Row 1: Name McNameson - 1 person - Rate $75/night - 1 night - Comments: Guests requests non-smoking ro
Row 1: Name McNameson - 1 person - Rate $75/night - 1 night - Comments: om, preferably with street view.


Actually your specific example, if it really is that simple, could probably be corrected purely in Excel without programming. If the data exists in column A as a long string, split it into multiple columns using “Data -> Text to columns” specifying the delimiter “-”. Then to extract your instances, learn how to use Pivot Tables in Excel. They are powerful.

Note Excel also has a “Remove Duplicates” function.

Ah, sorry, I meant for the - to mark the end of a cell and start of the next one. But I’ll look into the pivot tables. Thanks! (And my report is roughly speaking that simple, though obviously with a lot more values.)

I’ve been thinking about it, but I’m not a great hand at this kind of logic. Here’s what I’ve come up with, something along the lines of:

if(Xn=Xn+1,n+2,n+3)
then concatenate(Yn+Yn+1,n+2,n+3) into Yn
then delete(Xn+1,Xn+2,Xn+3,Zn,Zn+1,…)
then remove row(Xn+1,…Zn+1,…)

Legend:
X=Column with unique identifier
Y=Column with comments (affected by cell overflow, causing the trouble in the first place)
Z=Standin for the columns between X & Y
Concatenate: In the sense of merging two text strings in the specified order.
Delete: Removing information from the cells in the now redundant row.
Remove row: Removing the cells in the row, effectively “lifting” the rest of the table to fill the gap.

Which means this example should go like this:

  1. Starting example:


Row 1: Name McNameson | 1 person | Rate $75/night | 1 night | Comments: Guests requests non-smoking ro
Row 2: Name McNameson | 1 person | Rate $75/night | 1 night | Comments: om, preferably with street view.


  1. Run the first part of the code:
    if(Xn=Xn+1,n+2,n+3)
    then concatenate(Yn+Yn+1,n+2,n+3) into Yn


Row 1: Name McNameson | 1 person | Rate $75/night | 1 night | Comments: Guests requests non-smoking room, preferably with street view.
Row 2: Name McNameson | 1 person | Rate $75/night | 1 night | Comments: om, preferably with street view.


  1. Run the third part of the code

then delete(Xn+1,Xn+2,Xn+3,Zn,Zn+1,…)



Row 1: Name McNameson | 1 person | Rate $75/night | 1 night | Comments: Guests requests non-smoking room, preferably with street view.
Row 2:                            |               |                         |           | 


  1. Run the last part of the code:
    then remove row(Xn+1,…Zn+1,…)


Row 1: Name McNameson | 1 person | Rate $75/night | 1 night | Comments: Guests requests non-smoking, preferably with street view.

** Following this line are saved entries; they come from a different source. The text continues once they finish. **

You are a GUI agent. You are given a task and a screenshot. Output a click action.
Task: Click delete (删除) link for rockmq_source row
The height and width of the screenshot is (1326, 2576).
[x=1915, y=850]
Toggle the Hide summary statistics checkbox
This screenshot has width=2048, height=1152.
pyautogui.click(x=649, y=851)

And that’s kind of how I imagine it, but I have no basis to believe that’s how it’ll actually work. (And I don’t know how to express the above in Excel, though I’m reading up on it.)

Just saw your last comment - yes, Excel has a remove duplicate function, but it only deletes rows with exact duplicates. Remember that the last column is different, though the rest of the columns are exact duplicates, so it didn’t work. (Though if there’s some way to edit the parametres, that’d be brilliant!)

And thanks for the replies!

So it looks like you need to combine the comments that span multiple rows in addition to preserving your instances. You can do this fairly easily with simple Excel formulas.

To simplify, imagine your instance is entirely held in column A and your comment is in column B.

Create a formula in column C to combine comments as long as they are part of the same instance. Put this formula in C2 and then copy and paste it all the way down column C:

=IF(A2=A1, B1&B2, B2)

Next you need a formula that displays the comment from column C only when the instance changes. Put this formula in D2 and paste it down the column:

=IF(A2<>A3, C2,"")

Then you need a formula that display the instance only when it changes. Put this in E2 and paste it down the column:

=IF(A2<>A3, A2,"")

Now columns D and E have the unique values you need with some blank values interspersed. I think you will be able to take it from there.